(Texte à lire)
*****

Internet et les Entreprises de Distribution : l’apport du géomarketing
L’objectif de cet article est d’analyser les impacts d’Internet pour les entreprises de distribution sur leurs réseaux physiques de points de vente et sur leur marketing opérationnel. Le géomarketing permet d’évaluer ces impacts et de construire les plans d’action appropriés. Le groupe Markov comprend deux sociétés : Captimark – spécialisée dans le développement de systèmes d’information géomarketing à partir de sa plate-forme Captigéo ; Markov Consulting – société de conseil en stratégie, et optimisation des canaux de distribution (physiques et virtuels).
Après des années de réduction des coûts, de réengineering et de restructuration, l’enjeu vital pour les entreprises est désormais leur rapport avec leurs clients, et notamment la manière dont elles distribuent leurs produits et services. Le géomarketing est au carrefour de deux disciplines, le marketing scientifique et les systèmes d’information géographiques. Le géomarketing peut prendre deux formes : une approche un peu superficielle, où l’on colorie des cartes dans un but d’illustration plus que d’explication et de gestion ; cette approche assez répandue aujourd’hui permet de répondre de manière incomplète et ponctuelle à certaines questions de marketing opérationnel local.
L’autre approche est une approche système qui intègre la dimension géographique dans le système d’information de l’entreprise : le système d’information comporte un système d’information marketing (SIM), qui s’appuie quant à lui sur le système d’information géomarketing. Son but est d’assurer la cohérence entre l’analyse stratégique (quelles sont nos activités ?), le marketing stratégique (quels sont et où sont nos marchés ? Quels sont et où sont nos canaux de distribution ?) et le marketing opérationnel (quels sont et où sont nos clients ?). Cette approche système géomarketing intègre bases de données internes à l’entreprise (clients, produits, canaux), bases de données externes (marchés, concurrents) et bases d’objets géographiques (îlots, segments de voies, barrières physiques, cantons, routes…). C’est celle que nous proposons avec la plate-forme Captigéo.

*****

(Données brutes)
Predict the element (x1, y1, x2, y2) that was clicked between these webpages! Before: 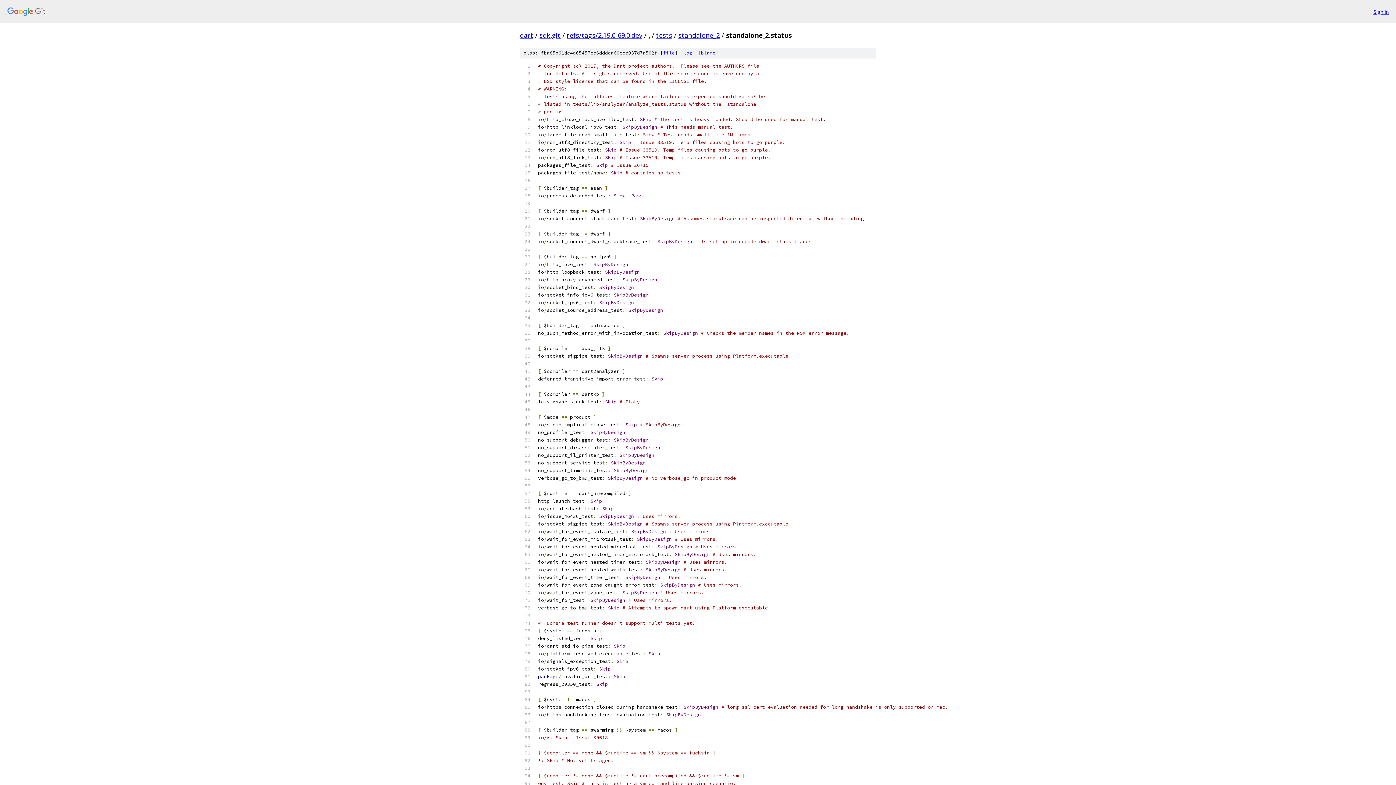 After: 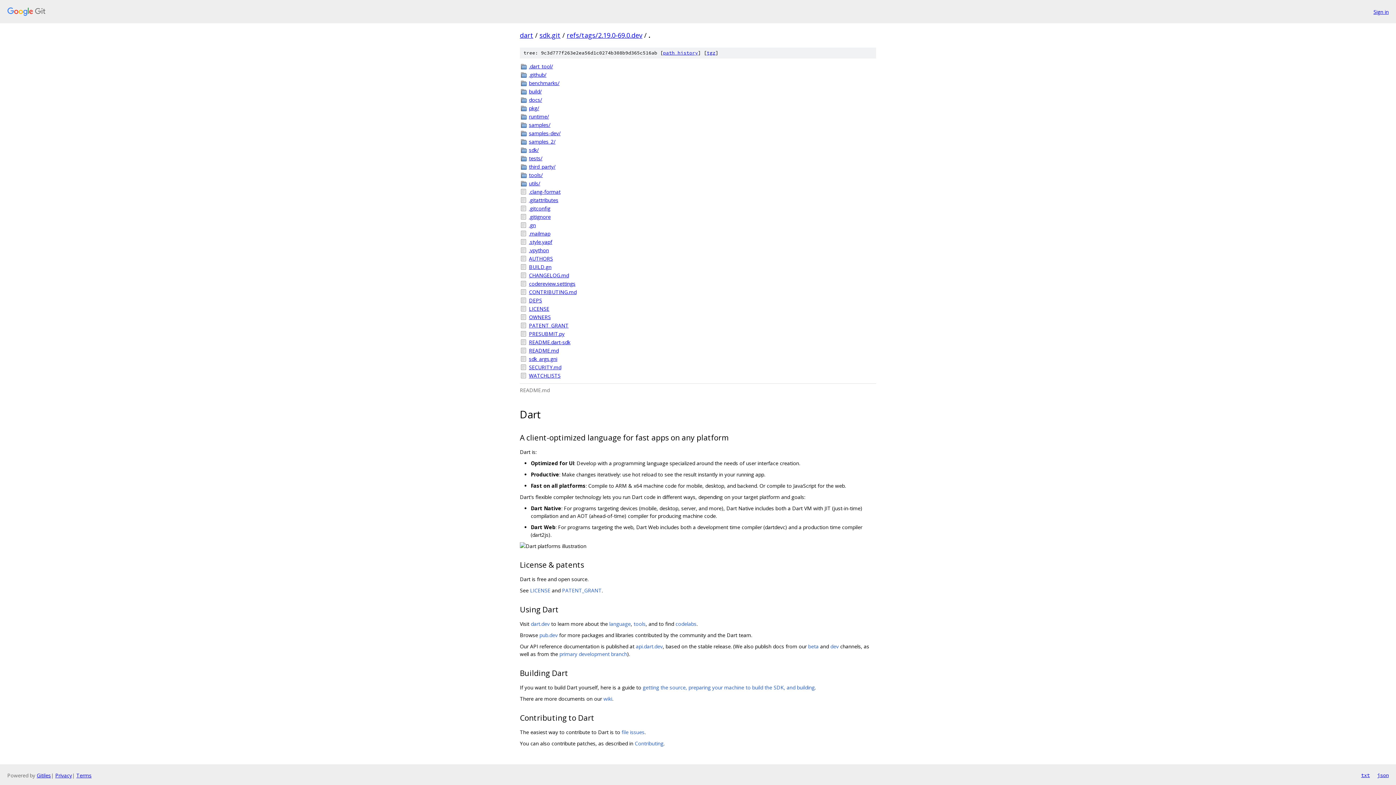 Action: label: . bbox: (648, 30, 650, 39)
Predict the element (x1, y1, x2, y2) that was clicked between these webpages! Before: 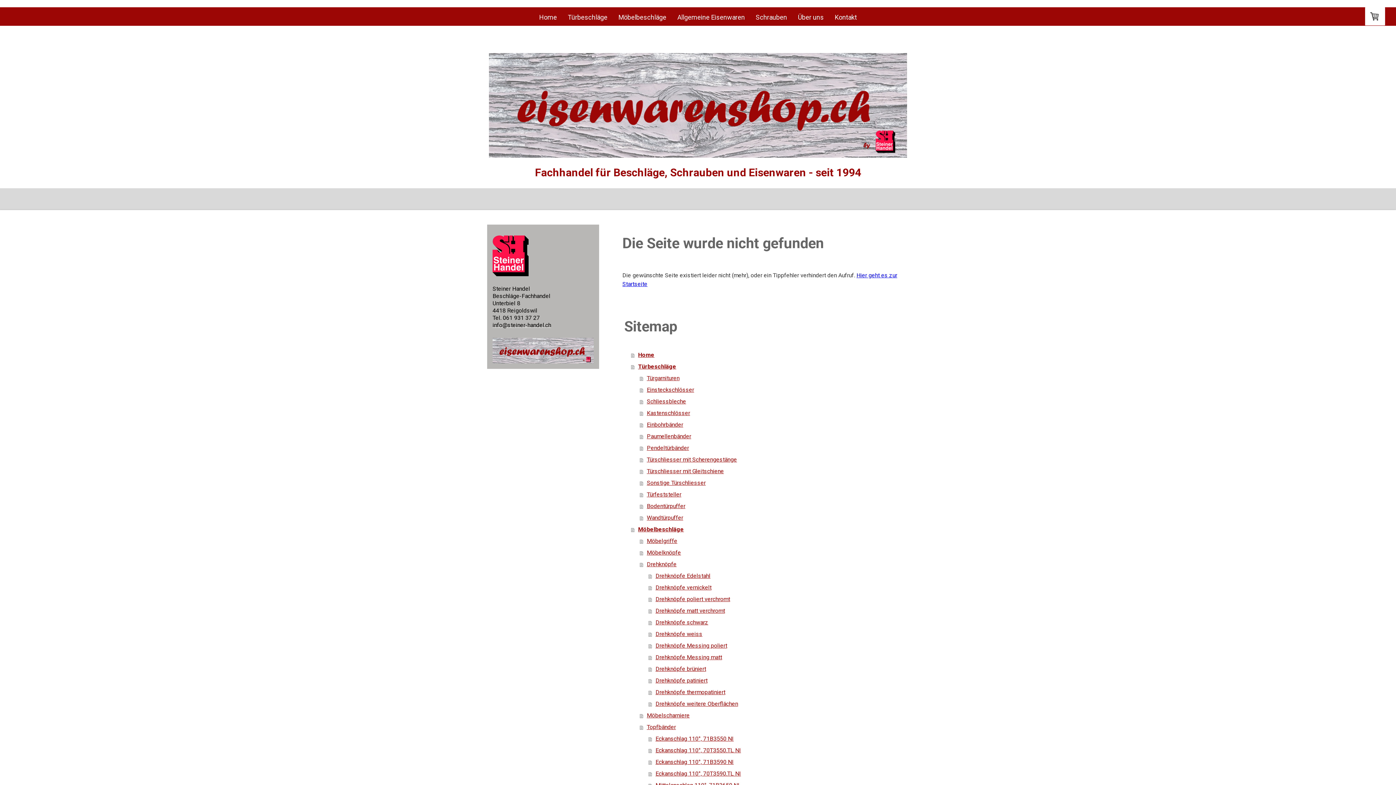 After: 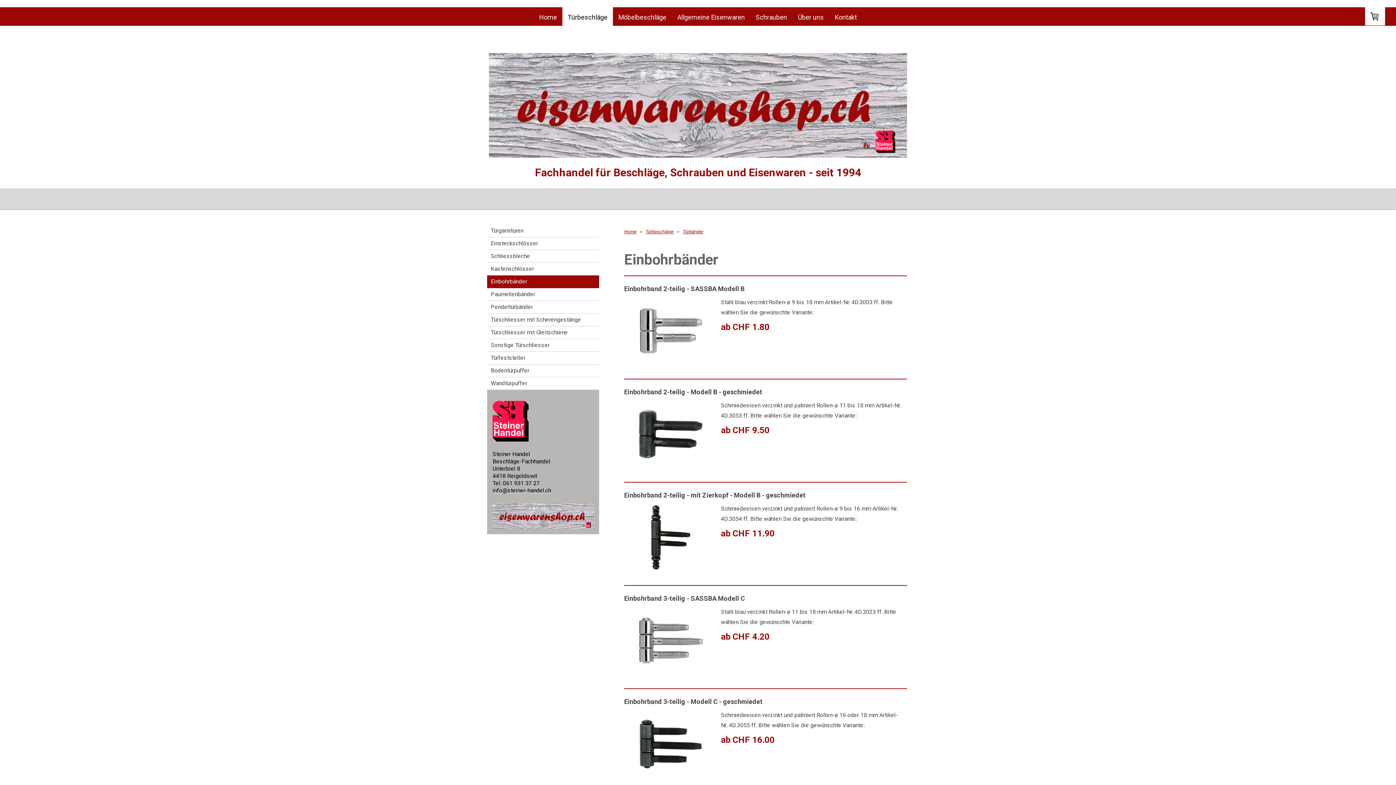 Action: label: Einbohrbänder bbox: (640, 419, 909, 430)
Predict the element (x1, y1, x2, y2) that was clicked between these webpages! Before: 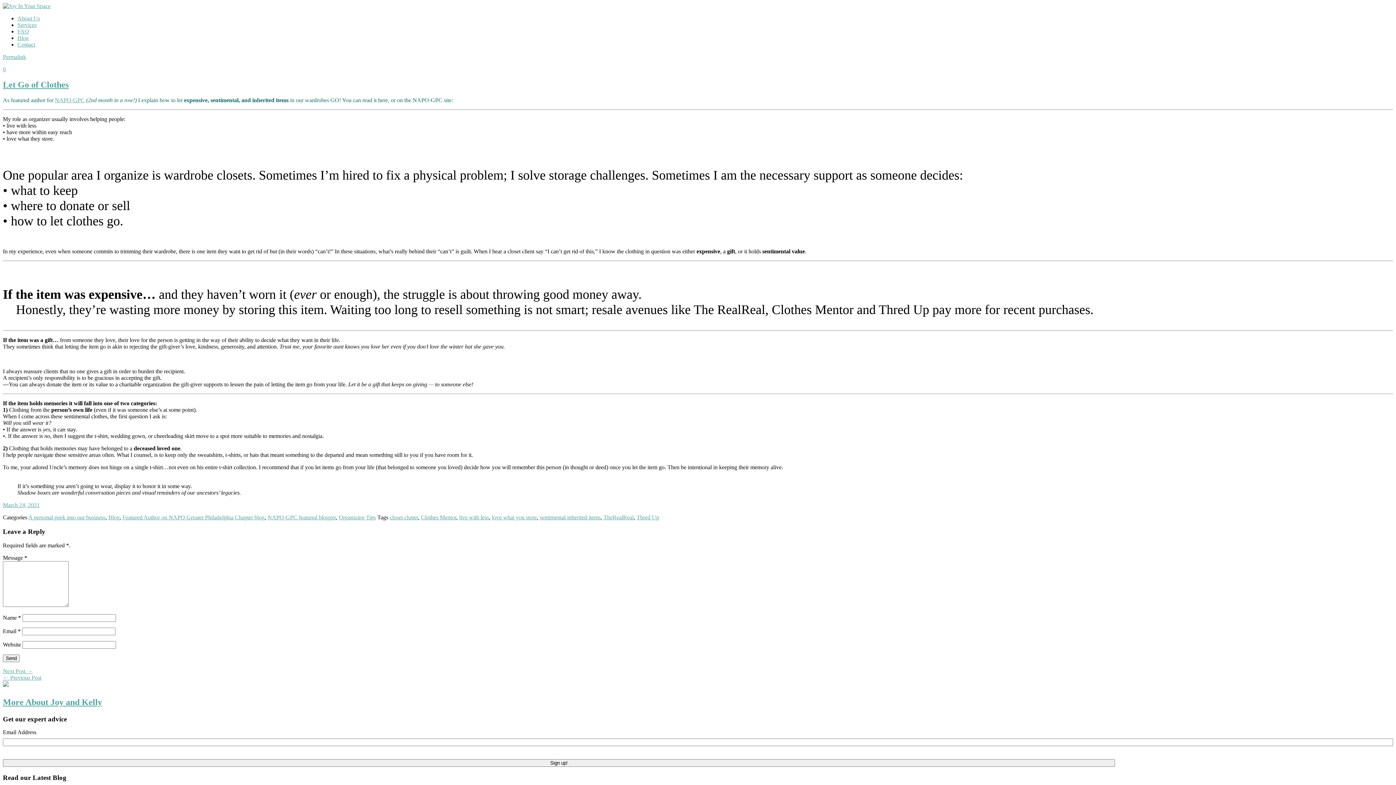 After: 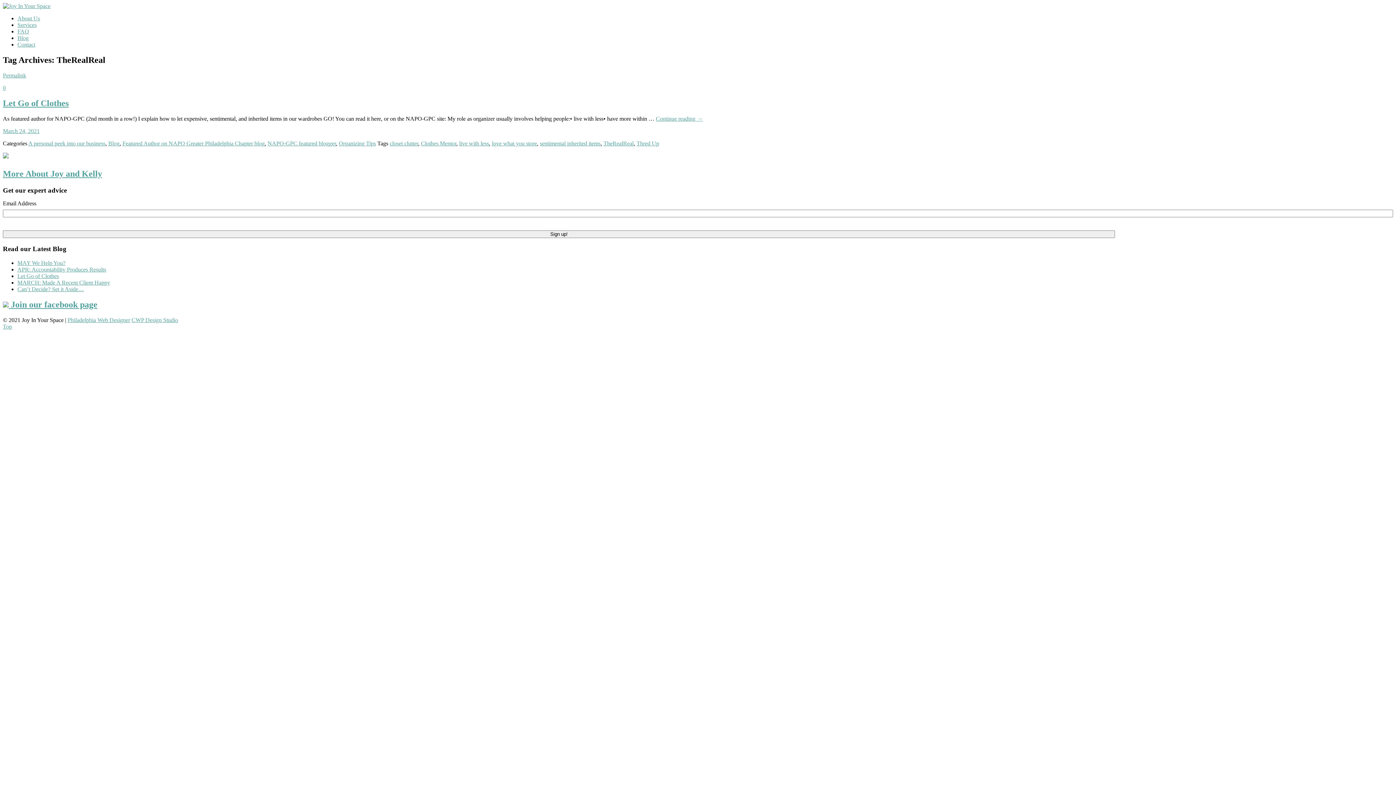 Action: label: TheRealReal bbox: (603, 514, 633, 520)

*****

(Travail demandé)
1. Dites si chacune des affirmations suivantes concorde avec le texte sur le géomarketing, en répondant par oui ou par non et en citant les mots décisifs du texte : (a) le groupe Markov comprend trois sociétés ; (b) le géomarketing se situe au carrefour du marketing scientifique et des systèmes d’information géographiques ; (c) l’approche système intègre des bases de données externes portant sur les marchés et les concurrents.
2. D’après le texte sur le géomarketing, quelle société du groupe Markov est spécialisée dans le développement de systèmes d’information géomarketing ?
3. Résumez le texte sur le géomarketing en deux phrases.
Les données forment un matériau distinct du texte sur le géomarketing.

(Corrigé détaillé)
1.
(a) Non : « Le groupe Markov comprend deux sociétés ».
(b) Oui : « Le géomarketing est au carrefour de deux disciplines, le marketing scientifique et les systèmes d’information géographiques ».
(c) Oui : « bases de données externes (marchés, concurrents) ».

2. Captimark, à partir de sa plate-forme Captigéo.

3. Le géomarketing, au carrefour du marketing scientifique et des systèmes d’information géographiques, permet d’évaluer les impacts d’Internet sur les réseaux de points de vente et le marketing opérationnel des entreprises de distribution. Le texte oppose une approche superficielle, qui colorie des cartes dans un but d’illustration, à une approche système, proposée avec la plate-forme Captigéo, qui intègre la dimension géographique dans le système d’information de l’entreprise.